**RECORD SET**
┄┄┄┄┄┄┄┄┄┄┄┄┄┄┄┄┄┄┄┄

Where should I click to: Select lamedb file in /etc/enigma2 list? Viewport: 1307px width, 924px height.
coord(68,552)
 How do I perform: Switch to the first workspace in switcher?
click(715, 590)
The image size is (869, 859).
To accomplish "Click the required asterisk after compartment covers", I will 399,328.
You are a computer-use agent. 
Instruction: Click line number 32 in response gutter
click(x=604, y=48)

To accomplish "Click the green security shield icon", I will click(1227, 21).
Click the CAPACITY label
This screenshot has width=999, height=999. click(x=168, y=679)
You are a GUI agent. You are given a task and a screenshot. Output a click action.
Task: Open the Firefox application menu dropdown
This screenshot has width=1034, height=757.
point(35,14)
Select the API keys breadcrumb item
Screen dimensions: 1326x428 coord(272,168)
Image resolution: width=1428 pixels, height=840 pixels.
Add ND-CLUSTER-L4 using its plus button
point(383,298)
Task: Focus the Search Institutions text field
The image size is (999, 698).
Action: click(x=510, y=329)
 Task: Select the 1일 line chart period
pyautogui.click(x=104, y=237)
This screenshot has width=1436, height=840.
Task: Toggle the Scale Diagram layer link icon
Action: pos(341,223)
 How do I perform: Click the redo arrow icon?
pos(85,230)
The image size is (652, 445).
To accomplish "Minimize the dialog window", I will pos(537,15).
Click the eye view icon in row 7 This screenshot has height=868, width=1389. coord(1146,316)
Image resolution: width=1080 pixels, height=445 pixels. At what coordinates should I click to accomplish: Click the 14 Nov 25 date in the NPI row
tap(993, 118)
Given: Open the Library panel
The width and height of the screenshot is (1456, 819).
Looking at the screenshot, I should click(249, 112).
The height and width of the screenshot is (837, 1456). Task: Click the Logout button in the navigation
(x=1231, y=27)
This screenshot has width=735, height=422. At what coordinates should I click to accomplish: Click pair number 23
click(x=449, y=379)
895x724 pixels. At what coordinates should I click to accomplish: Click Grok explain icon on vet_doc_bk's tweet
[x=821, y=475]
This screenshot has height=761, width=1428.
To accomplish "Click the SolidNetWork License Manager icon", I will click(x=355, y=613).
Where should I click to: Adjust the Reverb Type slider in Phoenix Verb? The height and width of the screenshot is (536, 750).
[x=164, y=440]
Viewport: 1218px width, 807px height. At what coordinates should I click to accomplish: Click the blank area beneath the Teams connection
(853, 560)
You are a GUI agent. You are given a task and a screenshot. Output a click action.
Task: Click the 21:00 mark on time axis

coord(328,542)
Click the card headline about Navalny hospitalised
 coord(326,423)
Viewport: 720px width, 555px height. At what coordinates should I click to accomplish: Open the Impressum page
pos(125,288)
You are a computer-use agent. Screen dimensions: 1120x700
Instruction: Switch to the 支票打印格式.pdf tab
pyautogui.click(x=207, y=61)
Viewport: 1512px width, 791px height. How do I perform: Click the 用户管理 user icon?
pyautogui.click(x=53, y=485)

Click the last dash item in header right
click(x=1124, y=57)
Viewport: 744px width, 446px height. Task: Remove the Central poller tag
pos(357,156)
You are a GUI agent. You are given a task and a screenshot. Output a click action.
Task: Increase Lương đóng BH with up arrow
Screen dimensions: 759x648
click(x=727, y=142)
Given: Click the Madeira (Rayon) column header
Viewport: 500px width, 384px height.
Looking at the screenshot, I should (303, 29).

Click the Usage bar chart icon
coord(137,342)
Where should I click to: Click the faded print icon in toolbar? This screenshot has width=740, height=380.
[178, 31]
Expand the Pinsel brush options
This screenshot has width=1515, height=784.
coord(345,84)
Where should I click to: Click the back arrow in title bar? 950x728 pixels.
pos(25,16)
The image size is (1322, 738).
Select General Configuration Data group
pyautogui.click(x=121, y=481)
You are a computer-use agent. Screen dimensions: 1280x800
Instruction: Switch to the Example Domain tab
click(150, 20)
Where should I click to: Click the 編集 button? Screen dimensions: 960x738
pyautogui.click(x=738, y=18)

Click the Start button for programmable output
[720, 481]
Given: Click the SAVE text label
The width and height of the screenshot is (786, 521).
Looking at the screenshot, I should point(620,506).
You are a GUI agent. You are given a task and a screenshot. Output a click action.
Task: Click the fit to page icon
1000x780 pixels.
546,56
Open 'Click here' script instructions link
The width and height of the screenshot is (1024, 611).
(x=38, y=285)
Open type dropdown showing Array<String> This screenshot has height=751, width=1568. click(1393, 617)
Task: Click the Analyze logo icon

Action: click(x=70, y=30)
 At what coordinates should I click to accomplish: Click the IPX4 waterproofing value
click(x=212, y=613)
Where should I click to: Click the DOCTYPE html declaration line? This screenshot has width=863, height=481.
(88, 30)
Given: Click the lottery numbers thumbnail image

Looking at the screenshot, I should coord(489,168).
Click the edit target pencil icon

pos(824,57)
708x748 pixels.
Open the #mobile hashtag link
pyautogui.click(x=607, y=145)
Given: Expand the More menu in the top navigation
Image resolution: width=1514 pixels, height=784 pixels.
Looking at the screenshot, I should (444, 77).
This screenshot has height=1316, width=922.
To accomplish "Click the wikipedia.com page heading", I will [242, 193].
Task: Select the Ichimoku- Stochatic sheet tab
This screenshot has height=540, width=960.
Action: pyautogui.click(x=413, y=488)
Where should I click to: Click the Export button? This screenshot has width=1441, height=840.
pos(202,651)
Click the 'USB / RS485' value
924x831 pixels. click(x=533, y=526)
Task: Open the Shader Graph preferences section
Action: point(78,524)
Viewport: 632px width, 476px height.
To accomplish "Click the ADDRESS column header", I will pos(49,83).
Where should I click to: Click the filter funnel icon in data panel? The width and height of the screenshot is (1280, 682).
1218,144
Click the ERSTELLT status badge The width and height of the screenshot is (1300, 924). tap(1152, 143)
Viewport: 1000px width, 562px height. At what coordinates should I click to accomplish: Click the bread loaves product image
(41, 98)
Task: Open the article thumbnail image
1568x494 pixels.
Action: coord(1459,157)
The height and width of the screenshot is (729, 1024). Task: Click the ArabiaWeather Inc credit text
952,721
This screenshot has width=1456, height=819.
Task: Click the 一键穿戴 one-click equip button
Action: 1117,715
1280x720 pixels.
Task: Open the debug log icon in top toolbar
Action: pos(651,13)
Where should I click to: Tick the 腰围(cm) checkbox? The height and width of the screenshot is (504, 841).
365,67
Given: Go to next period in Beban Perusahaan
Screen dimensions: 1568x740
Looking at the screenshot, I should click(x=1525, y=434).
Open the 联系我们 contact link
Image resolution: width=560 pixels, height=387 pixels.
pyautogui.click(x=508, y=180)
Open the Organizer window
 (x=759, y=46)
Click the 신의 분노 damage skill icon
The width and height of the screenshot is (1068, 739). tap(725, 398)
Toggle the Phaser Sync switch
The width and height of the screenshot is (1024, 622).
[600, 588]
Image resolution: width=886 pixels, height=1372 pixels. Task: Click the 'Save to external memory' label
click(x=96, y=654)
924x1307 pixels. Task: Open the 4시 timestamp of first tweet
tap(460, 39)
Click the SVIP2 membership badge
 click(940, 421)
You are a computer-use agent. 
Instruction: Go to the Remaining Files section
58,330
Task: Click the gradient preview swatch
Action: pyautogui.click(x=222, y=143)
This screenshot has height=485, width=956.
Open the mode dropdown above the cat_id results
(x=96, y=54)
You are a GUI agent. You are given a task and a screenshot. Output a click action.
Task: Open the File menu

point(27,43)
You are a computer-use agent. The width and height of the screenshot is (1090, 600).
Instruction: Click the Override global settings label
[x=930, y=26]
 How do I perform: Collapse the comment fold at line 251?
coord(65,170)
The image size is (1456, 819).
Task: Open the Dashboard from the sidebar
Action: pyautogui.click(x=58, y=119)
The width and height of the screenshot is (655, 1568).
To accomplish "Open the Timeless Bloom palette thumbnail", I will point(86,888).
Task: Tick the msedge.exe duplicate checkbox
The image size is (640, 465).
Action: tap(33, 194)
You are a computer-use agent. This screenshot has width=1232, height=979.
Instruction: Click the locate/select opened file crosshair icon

┄┄┄┄┄┄┄┄┄┄┄┄┄┄┄┄┄┄┄┄

**REQUEST**
Copy the entries from the line with "Given: Expand the" to the line with "I will pos(49,83)." without any changes.

**OUTPUT FOR THIS EXERCISE**
Given: Expand the More menu in the top navigation
Image resolution: width=1514 pixels, height=784 pixels.
Looking at the screenshot, I should (444, 77).
This screenshot has height=1316, width=922.
To accomplish "Click the wikipedia.com page heading", I will [242, 193].
Task: Select the Ichimoku- Stochatic sheet tab
This screenshot has height=540, width=960.
Action: pyautogui.click(x=413, y=488)
Where should I click to: Click the Export button? This screenshot has width=1441, height=840.
pos(202,651)
Click the 'USB / RS485' value
924x831 pixels. click(x=533, y=526)
Task: Open the Shader Graph preferences section
Action: point(78,524)
Viewport: 632px width, 476px height.
To accomplish "Click the ADDRESS column header", I will pos(49,83).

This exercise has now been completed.